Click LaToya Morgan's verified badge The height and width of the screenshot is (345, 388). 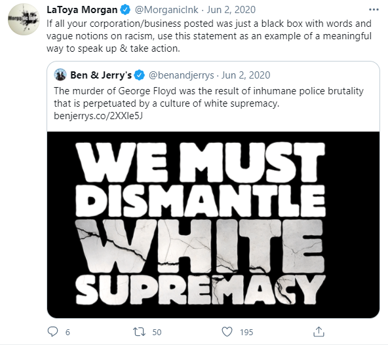[x=125, y=10]
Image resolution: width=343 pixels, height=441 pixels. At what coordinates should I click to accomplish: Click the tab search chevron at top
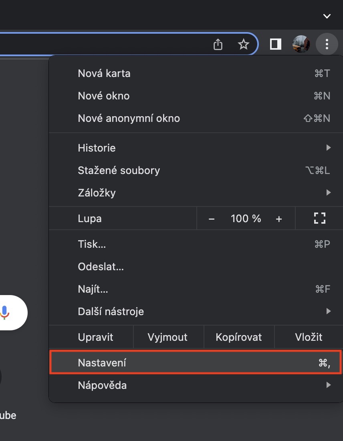click(327, 16)
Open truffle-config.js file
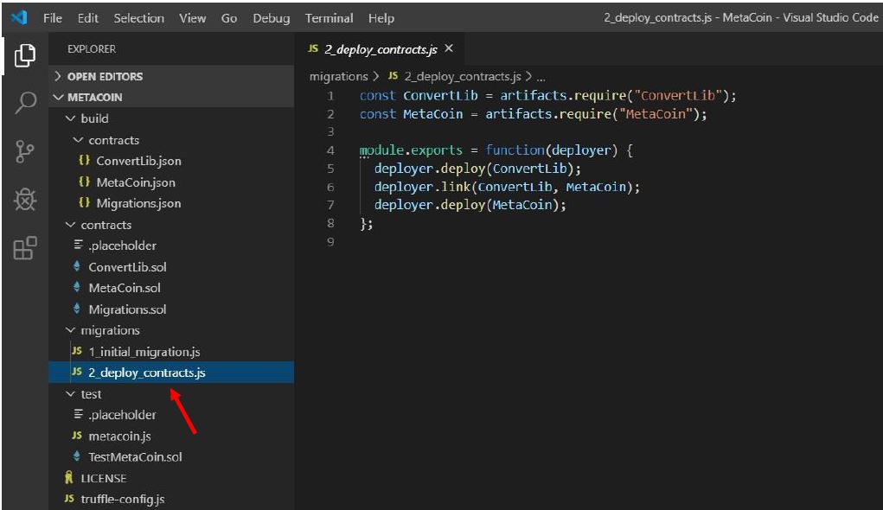Screen dimensions: 883x510 pos(122,499)
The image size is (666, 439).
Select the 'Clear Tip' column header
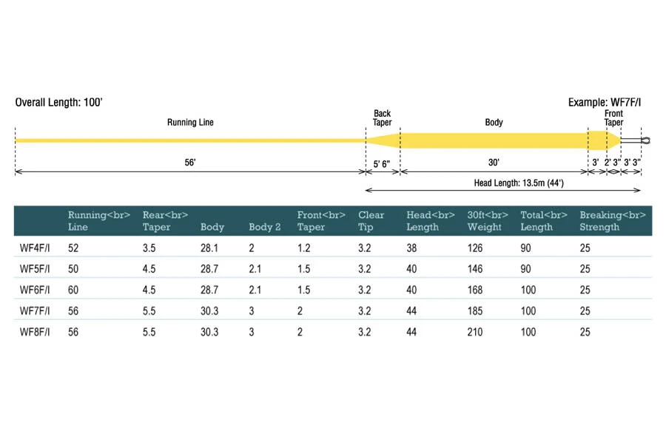click(371, 221)
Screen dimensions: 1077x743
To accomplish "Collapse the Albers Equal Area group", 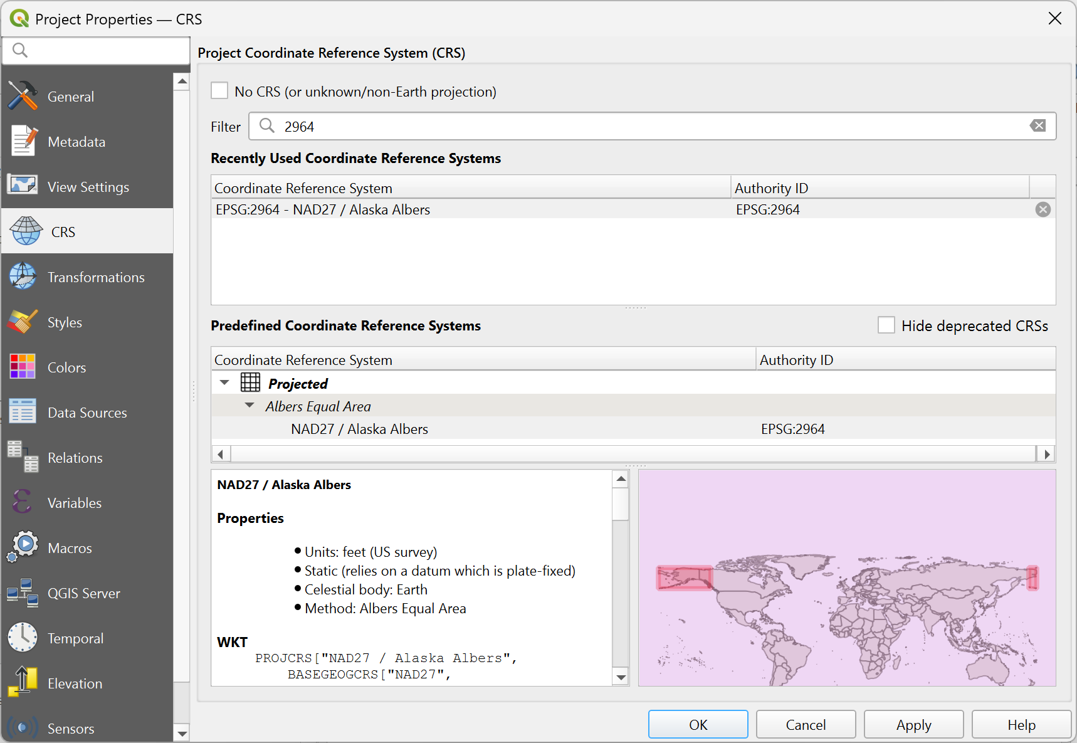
+--
● **Task requirements**
Please quote the records above exactly, beginning at the line that contains "Select the 'Clear Tip' column header" and ending at their last line. Leave the pictures out.

● **Solution**
Select the 'Clear Tip' column header
click(371, 221)
Screen dimensions: 1077x743
To accomplish "Collapse the Albers Equal Area group", 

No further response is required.